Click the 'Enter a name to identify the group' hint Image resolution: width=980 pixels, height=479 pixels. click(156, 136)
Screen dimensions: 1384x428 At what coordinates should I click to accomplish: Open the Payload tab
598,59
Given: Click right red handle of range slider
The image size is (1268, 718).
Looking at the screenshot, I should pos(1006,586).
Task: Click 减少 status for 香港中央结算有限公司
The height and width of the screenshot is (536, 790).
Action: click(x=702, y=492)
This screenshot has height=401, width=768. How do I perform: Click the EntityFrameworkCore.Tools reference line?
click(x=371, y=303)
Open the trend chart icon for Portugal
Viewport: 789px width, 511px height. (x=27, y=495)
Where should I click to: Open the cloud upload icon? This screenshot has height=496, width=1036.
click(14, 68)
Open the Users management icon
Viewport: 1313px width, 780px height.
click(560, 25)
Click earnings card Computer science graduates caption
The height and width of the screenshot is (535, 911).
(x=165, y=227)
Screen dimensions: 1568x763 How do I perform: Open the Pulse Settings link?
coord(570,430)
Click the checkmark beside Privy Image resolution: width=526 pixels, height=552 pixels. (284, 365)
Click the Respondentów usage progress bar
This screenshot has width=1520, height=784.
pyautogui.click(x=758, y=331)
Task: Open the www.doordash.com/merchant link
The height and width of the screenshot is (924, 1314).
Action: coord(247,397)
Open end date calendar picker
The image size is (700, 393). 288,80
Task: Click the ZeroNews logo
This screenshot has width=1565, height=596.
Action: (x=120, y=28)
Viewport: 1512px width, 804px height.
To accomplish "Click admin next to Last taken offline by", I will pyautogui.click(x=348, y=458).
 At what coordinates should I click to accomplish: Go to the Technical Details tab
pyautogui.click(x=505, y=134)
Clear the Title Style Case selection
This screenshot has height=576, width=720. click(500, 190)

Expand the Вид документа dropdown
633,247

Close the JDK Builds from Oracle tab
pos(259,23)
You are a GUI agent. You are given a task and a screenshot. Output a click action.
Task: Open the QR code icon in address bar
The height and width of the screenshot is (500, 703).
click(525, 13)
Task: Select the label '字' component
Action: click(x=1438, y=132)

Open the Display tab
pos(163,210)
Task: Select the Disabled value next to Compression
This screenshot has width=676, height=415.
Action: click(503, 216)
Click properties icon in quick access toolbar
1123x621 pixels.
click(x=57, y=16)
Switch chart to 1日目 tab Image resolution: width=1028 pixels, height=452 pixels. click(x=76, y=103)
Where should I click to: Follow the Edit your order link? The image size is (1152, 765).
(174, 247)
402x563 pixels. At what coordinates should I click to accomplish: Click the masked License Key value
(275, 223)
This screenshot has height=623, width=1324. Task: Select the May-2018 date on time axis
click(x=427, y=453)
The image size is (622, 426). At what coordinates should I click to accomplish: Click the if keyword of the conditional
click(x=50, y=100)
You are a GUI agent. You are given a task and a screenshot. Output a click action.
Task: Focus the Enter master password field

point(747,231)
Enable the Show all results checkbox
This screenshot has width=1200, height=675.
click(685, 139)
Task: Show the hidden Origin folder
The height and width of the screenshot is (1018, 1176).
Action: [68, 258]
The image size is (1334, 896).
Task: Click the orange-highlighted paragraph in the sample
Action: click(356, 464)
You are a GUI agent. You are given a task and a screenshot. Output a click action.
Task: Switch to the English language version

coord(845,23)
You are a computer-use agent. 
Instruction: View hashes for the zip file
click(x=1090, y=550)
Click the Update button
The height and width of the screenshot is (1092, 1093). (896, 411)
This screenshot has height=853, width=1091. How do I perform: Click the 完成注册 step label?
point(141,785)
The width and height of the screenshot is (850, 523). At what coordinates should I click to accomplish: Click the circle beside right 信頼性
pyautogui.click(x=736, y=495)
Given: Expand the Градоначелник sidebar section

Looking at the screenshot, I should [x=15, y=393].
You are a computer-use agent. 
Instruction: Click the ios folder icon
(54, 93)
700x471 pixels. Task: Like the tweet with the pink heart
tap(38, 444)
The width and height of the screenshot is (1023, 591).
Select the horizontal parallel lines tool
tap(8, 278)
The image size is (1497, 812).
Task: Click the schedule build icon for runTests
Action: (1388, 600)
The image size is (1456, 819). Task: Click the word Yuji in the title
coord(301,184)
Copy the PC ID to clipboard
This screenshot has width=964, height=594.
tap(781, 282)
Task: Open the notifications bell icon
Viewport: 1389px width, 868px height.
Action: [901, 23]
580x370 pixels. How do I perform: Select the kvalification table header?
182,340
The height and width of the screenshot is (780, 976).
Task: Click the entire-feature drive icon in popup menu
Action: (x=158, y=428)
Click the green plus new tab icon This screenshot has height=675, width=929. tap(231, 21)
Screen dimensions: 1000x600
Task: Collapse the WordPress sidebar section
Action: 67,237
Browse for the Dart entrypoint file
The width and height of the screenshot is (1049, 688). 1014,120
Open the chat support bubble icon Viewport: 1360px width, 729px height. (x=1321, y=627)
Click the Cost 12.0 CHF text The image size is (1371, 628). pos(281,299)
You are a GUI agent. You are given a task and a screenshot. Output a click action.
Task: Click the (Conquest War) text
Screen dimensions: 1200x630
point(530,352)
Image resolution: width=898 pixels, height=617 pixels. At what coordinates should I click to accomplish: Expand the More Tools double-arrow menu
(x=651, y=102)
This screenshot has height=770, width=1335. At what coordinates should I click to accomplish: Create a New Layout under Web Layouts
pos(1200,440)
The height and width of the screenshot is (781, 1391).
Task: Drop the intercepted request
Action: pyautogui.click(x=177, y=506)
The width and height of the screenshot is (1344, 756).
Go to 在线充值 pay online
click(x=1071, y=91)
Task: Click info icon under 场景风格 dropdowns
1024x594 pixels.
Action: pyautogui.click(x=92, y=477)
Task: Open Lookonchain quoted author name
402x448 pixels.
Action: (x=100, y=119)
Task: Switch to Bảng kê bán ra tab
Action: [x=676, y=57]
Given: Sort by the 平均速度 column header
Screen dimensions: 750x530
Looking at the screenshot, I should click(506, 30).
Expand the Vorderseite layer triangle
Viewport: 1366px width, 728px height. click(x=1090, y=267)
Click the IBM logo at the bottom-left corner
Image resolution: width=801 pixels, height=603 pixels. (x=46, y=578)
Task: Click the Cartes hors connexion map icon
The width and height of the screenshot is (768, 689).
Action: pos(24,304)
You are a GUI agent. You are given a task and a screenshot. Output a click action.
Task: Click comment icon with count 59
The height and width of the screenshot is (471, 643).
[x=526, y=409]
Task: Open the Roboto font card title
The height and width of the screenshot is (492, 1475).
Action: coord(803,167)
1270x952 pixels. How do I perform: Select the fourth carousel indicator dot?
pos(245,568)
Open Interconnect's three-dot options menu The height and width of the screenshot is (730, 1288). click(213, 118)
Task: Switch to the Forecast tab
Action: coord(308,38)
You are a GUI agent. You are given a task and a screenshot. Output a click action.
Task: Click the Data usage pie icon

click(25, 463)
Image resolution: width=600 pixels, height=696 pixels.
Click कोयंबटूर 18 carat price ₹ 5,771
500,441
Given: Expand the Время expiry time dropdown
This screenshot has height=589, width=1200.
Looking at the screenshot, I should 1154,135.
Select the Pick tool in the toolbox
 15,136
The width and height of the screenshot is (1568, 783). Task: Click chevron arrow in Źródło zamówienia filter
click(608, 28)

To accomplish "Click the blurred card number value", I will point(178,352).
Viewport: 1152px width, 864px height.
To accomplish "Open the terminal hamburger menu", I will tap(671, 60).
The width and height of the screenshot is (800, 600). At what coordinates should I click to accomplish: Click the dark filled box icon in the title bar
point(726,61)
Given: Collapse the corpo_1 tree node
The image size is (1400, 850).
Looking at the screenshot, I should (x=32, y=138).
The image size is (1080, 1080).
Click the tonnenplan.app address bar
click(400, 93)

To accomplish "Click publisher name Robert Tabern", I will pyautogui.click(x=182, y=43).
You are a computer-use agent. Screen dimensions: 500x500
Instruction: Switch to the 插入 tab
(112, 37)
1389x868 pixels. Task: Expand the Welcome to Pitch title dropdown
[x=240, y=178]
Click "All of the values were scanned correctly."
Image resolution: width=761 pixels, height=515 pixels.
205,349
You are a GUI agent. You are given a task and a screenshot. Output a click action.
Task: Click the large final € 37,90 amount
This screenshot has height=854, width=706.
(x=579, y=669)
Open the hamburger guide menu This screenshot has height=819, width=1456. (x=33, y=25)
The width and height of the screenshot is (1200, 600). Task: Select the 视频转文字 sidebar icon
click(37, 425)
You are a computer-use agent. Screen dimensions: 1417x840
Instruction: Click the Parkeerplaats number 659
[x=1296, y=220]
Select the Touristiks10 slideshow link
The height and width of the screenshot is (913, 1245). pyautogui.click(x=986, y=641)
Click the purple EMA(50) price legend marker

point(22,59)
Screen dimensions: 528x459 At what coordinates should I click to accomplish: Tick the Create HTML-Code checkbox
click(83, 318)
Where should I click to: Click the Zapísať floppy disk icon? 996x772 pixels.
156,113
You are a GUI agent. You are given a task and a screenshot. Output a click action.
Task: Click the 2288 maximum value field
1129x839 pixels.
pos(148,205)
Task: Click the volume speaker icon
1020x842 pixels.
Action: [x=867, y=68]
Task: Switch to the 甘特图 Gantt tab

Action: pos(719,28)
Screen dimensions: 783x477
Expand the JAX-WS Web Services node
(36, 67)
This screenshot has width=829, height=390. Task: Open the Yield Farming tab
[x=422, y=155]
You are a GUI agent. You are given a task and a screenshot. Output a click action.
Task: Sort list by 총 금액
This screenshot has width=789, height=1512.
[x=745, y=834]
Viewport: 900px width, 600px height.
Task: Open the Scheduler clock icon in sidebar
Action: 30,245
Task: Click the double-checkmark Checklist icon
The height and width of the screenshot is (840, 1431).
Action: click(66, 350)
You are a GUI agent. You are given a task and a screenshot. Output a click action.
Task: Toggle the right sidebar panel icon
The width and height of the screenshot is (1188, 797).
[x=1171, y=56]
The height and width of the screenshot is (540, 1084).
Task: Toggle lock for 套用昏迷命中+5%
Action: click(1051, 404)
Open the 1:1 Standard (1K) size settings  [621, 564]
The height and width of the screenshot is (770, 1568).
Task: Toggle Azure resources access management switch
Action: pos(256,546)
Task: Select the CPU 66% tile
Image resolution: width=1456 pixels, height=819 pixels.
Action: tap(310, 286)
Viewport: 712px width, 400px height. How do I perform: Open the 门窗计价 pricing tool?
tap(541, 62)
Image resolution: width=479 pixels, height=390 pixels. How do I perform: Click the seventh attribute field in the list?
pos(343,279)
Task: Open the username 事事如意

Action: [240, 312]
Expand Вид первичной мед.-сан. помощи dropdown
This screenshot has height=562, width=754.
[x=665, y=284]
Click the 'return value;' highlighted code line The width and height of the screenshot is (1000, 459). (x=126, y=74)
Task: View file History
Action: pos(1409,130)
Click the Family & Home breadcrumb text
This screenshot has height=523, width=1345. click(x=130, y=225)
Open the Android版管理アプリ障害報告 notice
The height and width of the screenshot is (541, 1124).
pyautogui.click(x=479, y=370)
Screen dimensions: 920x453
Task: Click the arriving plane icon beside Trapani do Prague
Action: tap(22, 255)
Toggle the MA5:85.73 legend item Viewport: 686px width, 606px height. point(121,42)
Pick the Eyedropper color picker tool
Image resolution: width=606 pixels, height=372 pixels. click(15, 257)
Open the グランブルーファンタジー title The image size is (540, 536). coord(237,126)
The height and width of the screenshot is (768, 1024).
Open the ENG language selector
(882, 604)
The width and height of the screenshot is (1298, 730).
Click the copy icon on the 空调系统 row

▬▬▬

Task requirements: Once you find the line with "This screenshot has width=676, height=415." in the entries above, output it and each line after it up to and including the line with "Task: Show the hidden Origin folder", and nothing else.

Solution:
This screenshot has width=676, height=415.
Action: click(503, 216)
Click properties icon in quick access toolbar
1123x621 pixels.
click(x=57, y=16)
Switch chart to 1日目 tab Image resolution: width=1028 pixels, height=452 pixels. click(x=76, y=103)
Where should I click to: Follow the Edit your order link? The image size is (1152, 765).
(174, 247)
402x563 pixels. At what coordinates should I click to accomplish: Click the masked License Key value
(275, 223)
This screenshot has height=623, width=1324. Task: Select the May-2018 date on time axis
click(x=427, y=453)
The image size is (622, 426). At what coordinates should I click to accomplish: Click the if keyword of the conditional
click(x=50, y=100)
You are a GUI agent. You are given a task and a screenshot. Output a click action.
Task: Focus the Enter master password field

point(747,231)
Enable the Show all results checkbox
This screenshot has width=1200, height=675.
click(685, 139)
Task: Show the hidden Origin folder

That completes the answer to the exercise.